Domestic Violence Survivors Describe Their Lifelong Recovery Journey

By Danica Ceballos


Love can turn ugly. Domestic violence can happen to anyone, regardless of sex, ethnicity, age, class and location.

As Domestic Violence Awareness Month is commemorated throughout October, the National Coalition Against Domestic Violence is reminding citizens that domestic violence remains one of the most underreported crimes in the United States.

“It’s really hard to collect data,” said Los Angeles County Domestic Violence Council Executive Director Olivia Rodriguez. “The information doesn’t encompass everything because a lot of people will not report violence.”

Some of the reasons why domestic violence is underreported include mental health struggles, economic instability and fears that reporting an abuser could separate the family.

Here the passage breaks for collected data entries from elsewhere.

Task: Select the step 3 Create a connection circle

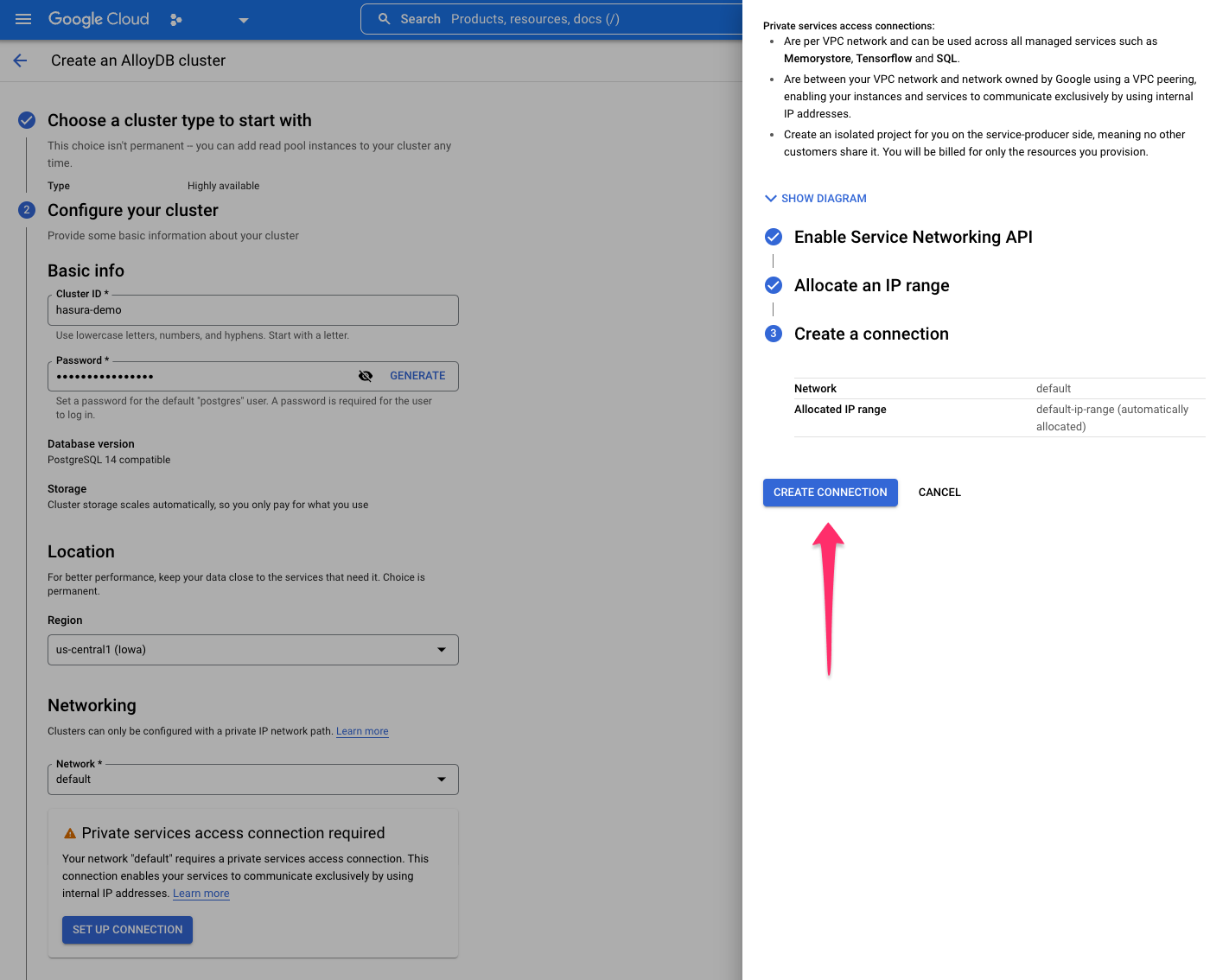Action: pyautogui.click(x=773, y=334)
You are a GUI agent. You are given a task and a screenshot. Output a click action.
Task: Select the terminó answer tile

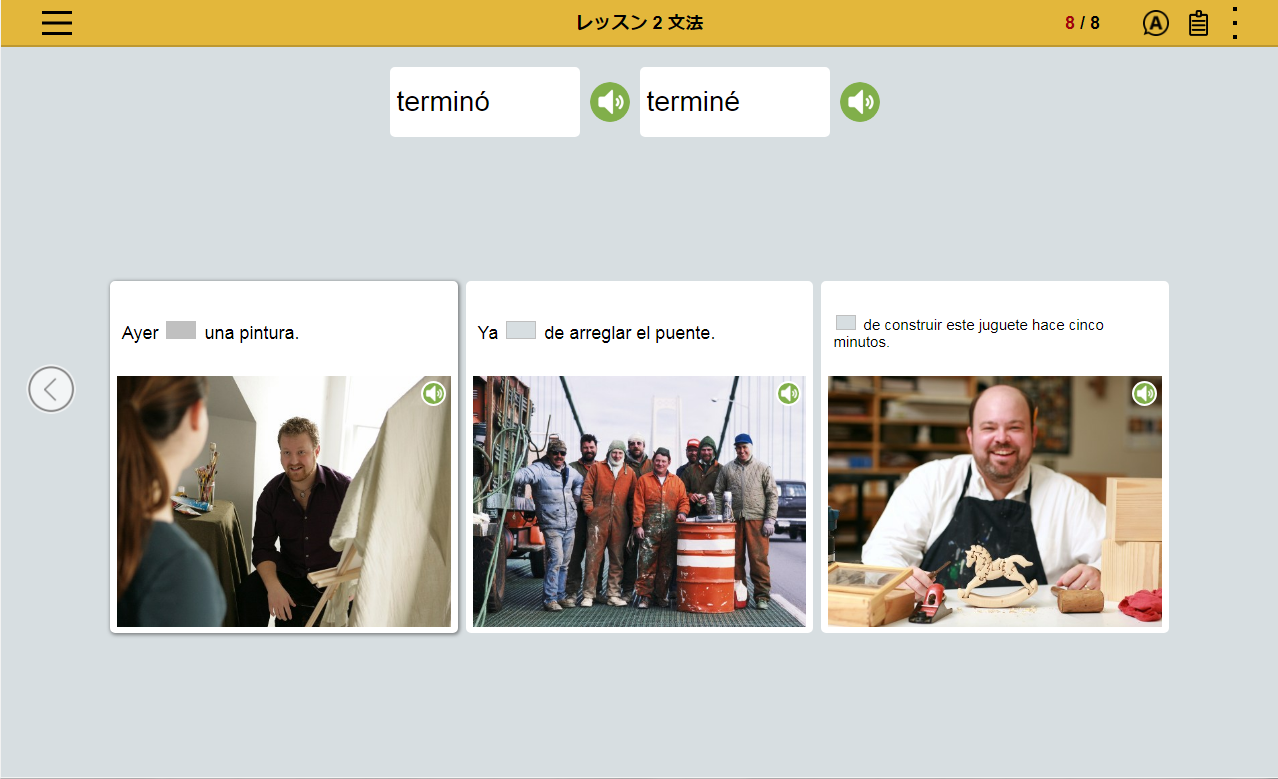pos(485,102)
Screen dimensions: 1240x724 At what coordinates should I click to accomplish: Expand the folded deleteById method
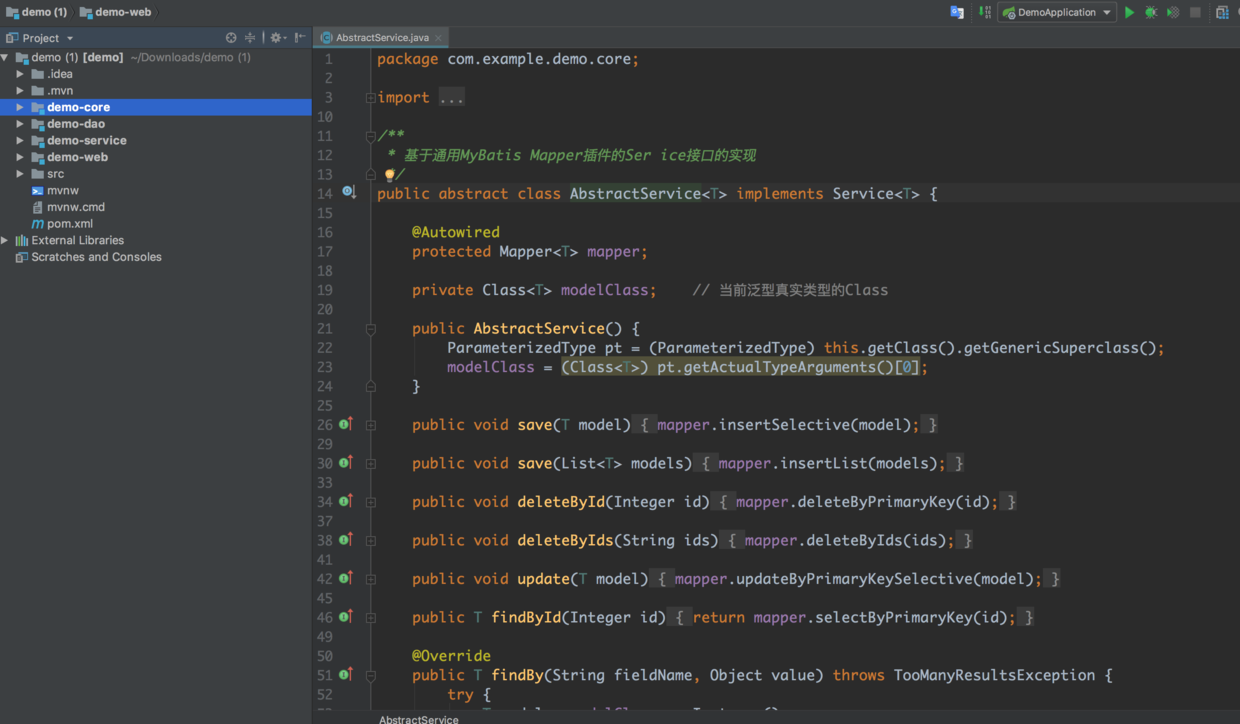coord(371,502)
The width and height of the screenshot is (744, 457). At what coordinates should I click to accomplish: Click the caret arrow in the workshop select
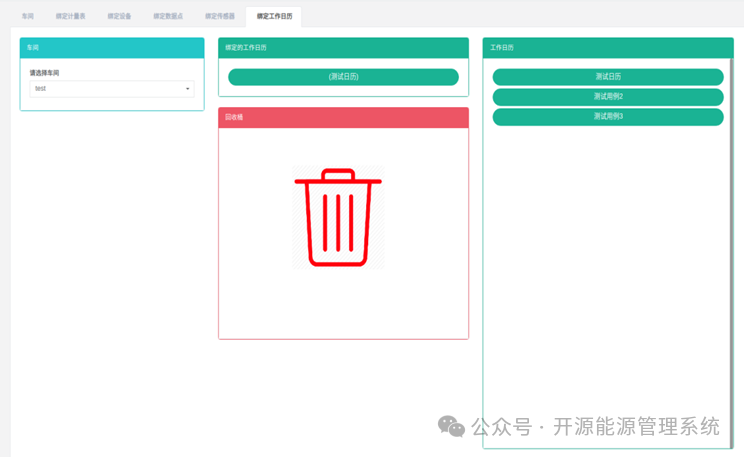pyautogui.click(x=187, y=89)
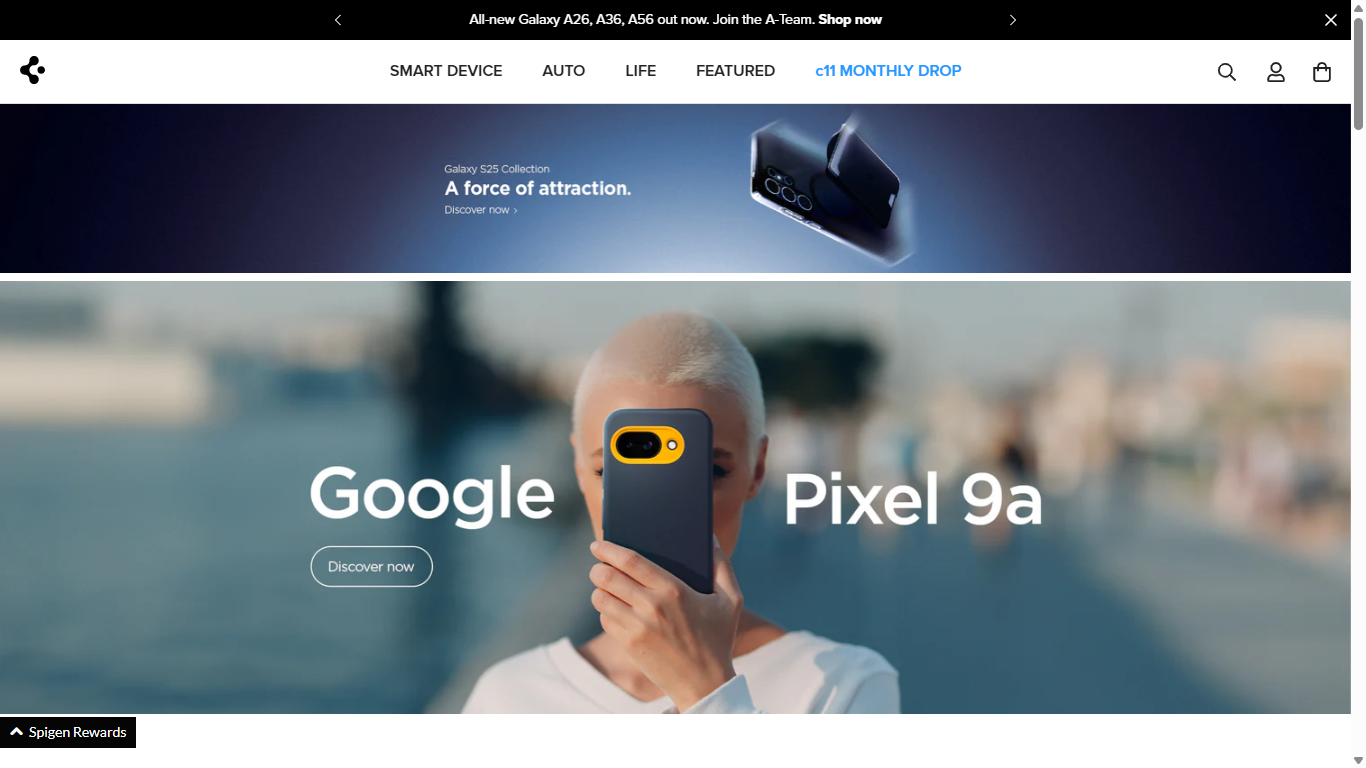
Task: Show next announcement with right arrow
Action: point(1012,20)
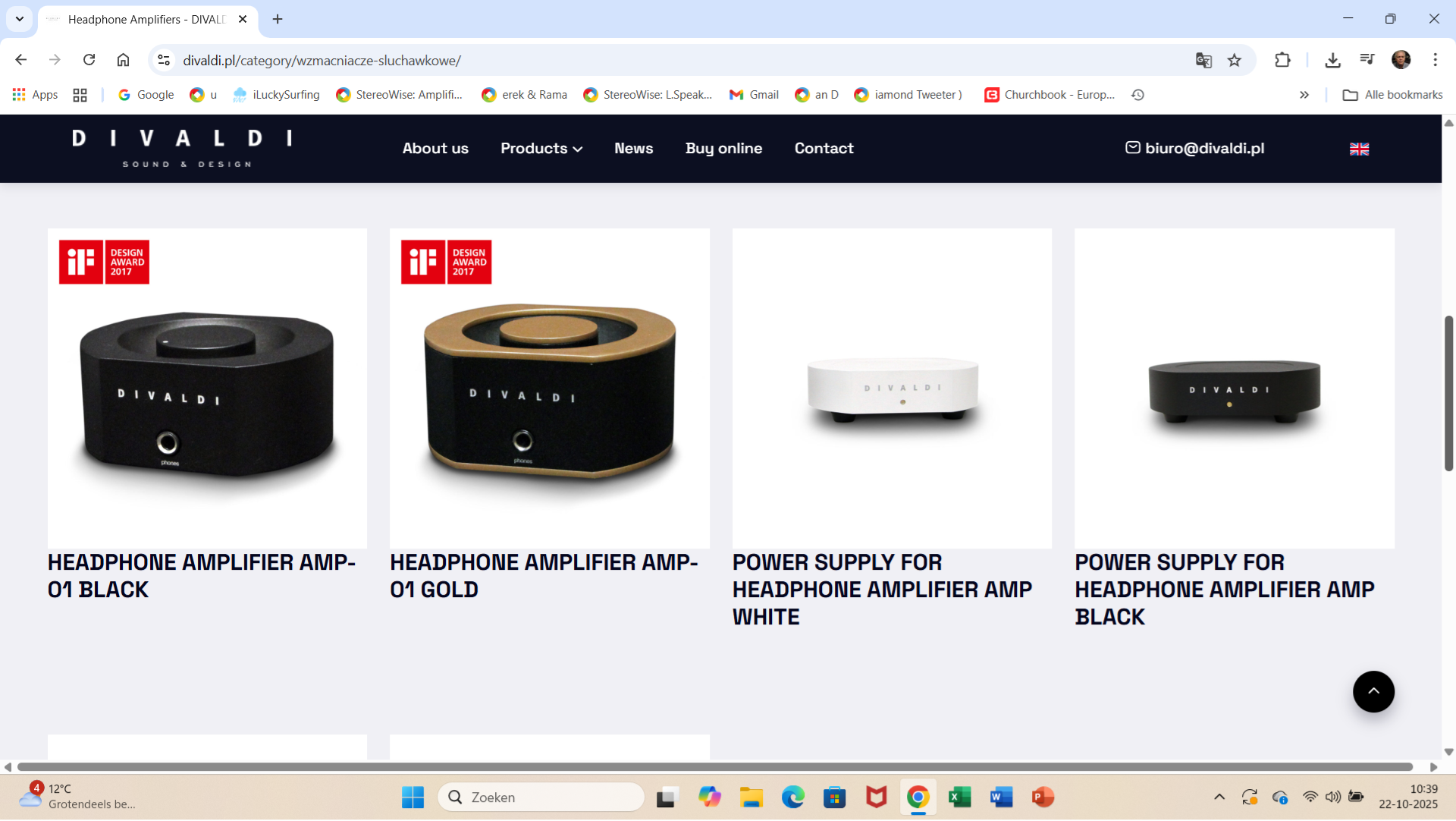Go to the News page
This screenshot has width=1456, height=821.
(633, 149)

It can also be difficult for survivors to find help even if they do report the crimes because there are a lack of resources.

Walking away from a violent relationship can be one of the hardest things to do.

“We’ve got to let women know, ‘You can get out,’” said Ronda Minks, an Alexandria House employee. “It’s much better to get out than to live a life of fear.”

Los Angeles county has just 15 government-funded domestic violence shelters, according to the Los Angeles County Domestic Violence Council. The numbers have decreased in the last 10 years because of a redistribution of funds to other groups such as veterans. In addition to these government facilities, there are other shelters that receive private funding and rely on volunteers and small staffs to help support survivors of domestic violence and their families.

Some transitional homeless shelters provide care for survivors, but they may have various requirements. These requirements may include only accepting pregnant survivors or single women. One of the most difficult types of shelters to find are places that accept women and her children.

One of the shelters that offers this option is Alexandria House in Los Angeles. The two-house, nine-bedroom shelter helps women and children get back on their feet by helping them find a home, a job and setting up a detailed plan to accomplish their personal goals in the near-future.

Unlike most government shelters that only allow residents to stay for 30 days, Alexandria House allows women and children to live at the facility for up to two years. However, this option makes makes it difficult for the facility to bring in new women and families because of a lack of space.

“A lot of our phone calls are a lot of moms that are desperate for housing,” explained Alexandria House Associate Director Sunnie Yanez. “The hardest part is to turn people away.”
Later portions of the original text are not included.